Lihat ke Halaman Asli

RUU Pemilu Aktivis Tersingkir

Diperbarui: 25 Juni 2015   06:43

Kompasiana adalah platform blog. Konten ini menjadi tanggung jawab bloger dan tidak mewakili pandangan redaksi Kompas.

1334216946521371816

[caption id="attachment_174186" align="aligncenter" width="300" caption=""][/caption]

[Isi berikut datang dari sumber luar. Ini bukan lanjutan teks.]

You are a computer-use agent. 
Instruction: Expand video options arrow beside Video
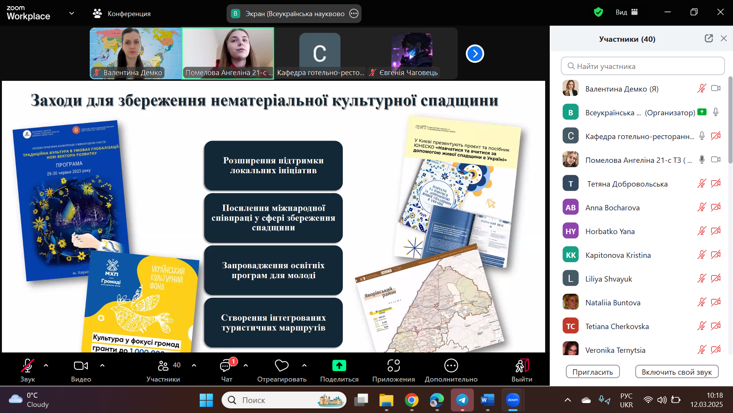102,365
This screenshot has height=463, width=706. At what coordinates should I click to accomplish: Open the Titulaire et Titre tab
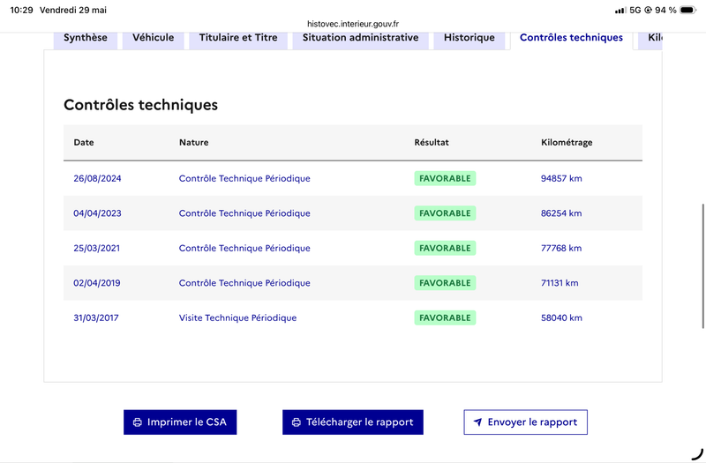click(238, 38)
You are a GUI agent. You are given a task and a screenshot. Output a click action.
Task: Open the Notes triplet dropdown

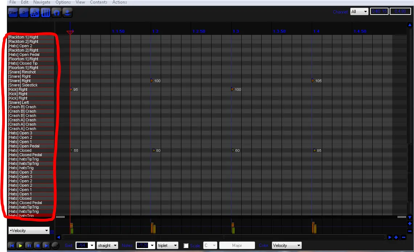(168, 245)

Publik di Indonesia saat ini menyaksikan pembahasan legislatif mengenai RUU Pemilu. Sejauh ini dalam pembahasan mengenai RUU Pemilu yang akan segera disahkan dalam Rapat Paripurna DPR RI pada, Kamis 12 April 2012 terdapat beberapa poin krusial yaitu terkait sistem pemilu, ambang batas parlemen atau parliamentary treshold, alokasi kursi di setiap daerah pemilihan dan metode konversi suara untuk menetapkan kursi. Beberapa poin tersebut masih didalami dan menunggu proses penetapannya.

Ada beberapa hal yang nampaknya hilang dari proses penetapan RUU Pemilu kali ini dibanding proses pembentukan RUU pemilu pada periode-periode sebelumnya. Salah satunya adalah kecilnya suara dari kelompok penekan dan kelompok kepentingan yang merepresentasikan adanya input dan aspirasi dari kelompok masyarakat sipil. Dominasi partai politik dalam pembahasan RUU Pemilu kali ini nampak lebih dominan. Bisa jadi ini mencerminkan kejenuhan publik terhadap proses politik praktis yang berjalan di republik ini, atau bisa juga karena terjadi pelemahan gerakan masyarakat sipil.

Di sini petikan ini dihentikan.